I am trying to model a grouping algorithm as k-means clustering problem, by referring to the general definition as mentioned in Wikipedia.
In my system, I have $N$ nodes that I want to group in $m$ groups, based on the peer-to-peer distance $D_{i,j}$. $D_{i,j}$ are known (i.e. inputs) for the optimization problem. For this purpose, I define these decision variables:
$L_i^k$ : Boolean variable equal to $1$ if node $i$ is the leader of group $k$; $0$ otherwise.
$X_{i,j}^k$ : Boolean variable equal to $1$ if node $i$ is the leader of node $j$ in group $k$; $0$ otherwise.
$D_k$: Average distance of group $k$: $D_k = \mathop{{}\mathbb{E}} [ L_i^k D_{i,j} \quad / i = L \cap G_k, \ j \in G_k, j \neq i ]$.
such as $i,j \in \lbrace 1, N \rbrace$, $k \in \lbrace 1,m \rbrace$ and $G_k$ is the set of elements in group $k$.

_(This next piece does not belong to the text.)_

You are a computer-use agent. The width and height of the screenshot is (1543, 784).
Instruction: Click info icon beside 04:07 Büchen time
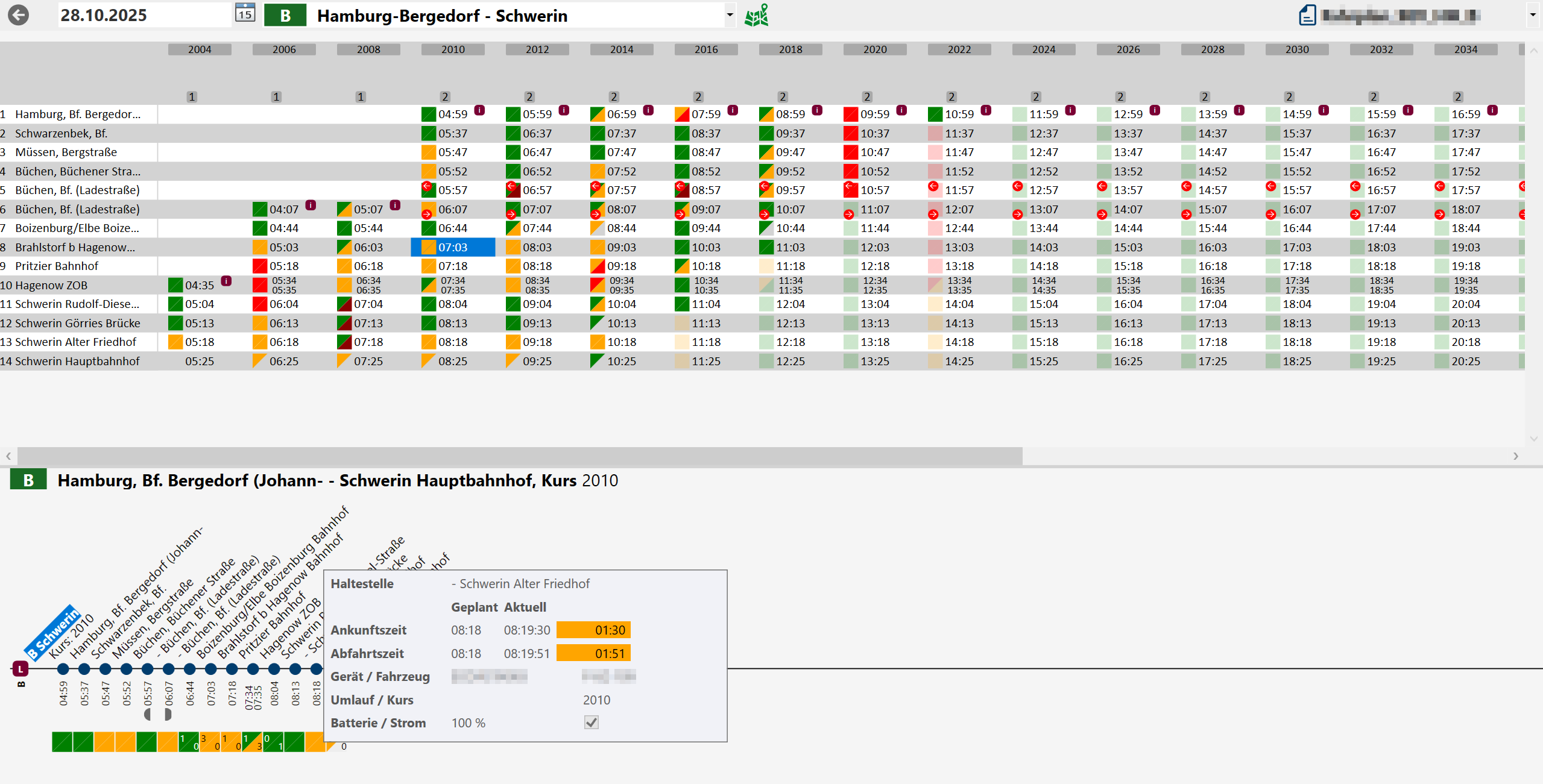point(311,205)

The following constraint aims at selecting the members of the same group such as the distance variance does not exceed $\sigma_D$ (known):
\begin{equation} \begin{split} &\forall k \in \lbrace 1, m \rbrace , \forall i\in \left\{2, N\right\}: \\ &\sum_{j=1, j \neq i}^{N} L_i^k \times {\left\Vert X_{i,j}^k \times D_{i,j} - D_k\right\Vert}^2\leq \sigma_D \end{split} \end{equation}
My question is how to solve the optimization problem using a solver? Namely, I have implemented my optimization problem using CPLEX Java API, but I am a little stuck in this constraint. I am thinking of linearizing it but I can't figure out yet if it is a good option since I have already linearized some constraints (by introducing a new decision variable $Z_{i,j}^k = L_i^k \times X_{i,j}^k$ and adding equivalent linearization constraints.
Any guidance to build an efficient implementation is very welcome!
UPDATE:
The updated formulation of the k-medoids constraints, expressed as:
- Average distance to the leader:
\begin{equation} \forall k \in \lbrace 1, m \rbrace , \forall i\in \left\{2, N\right\}: D_k \leq D^* \end{equation}
- Max distance to the leader:
\begin{equation} \forall k \in \lbrace 1, m \rbrace , \forall i\in \left\{2, N\right\}: \max_{j=1, j \neq i} L_i^k \times X_{i,j}^k \times D_{i,j} \leq D^{**} \end{equation}
such as $D^{*}$ and $D^{**}$ are thrshold distances on average and max distances to the leader, respectivly. In this case, it is straithforward tomiplement it in CPLEX using java.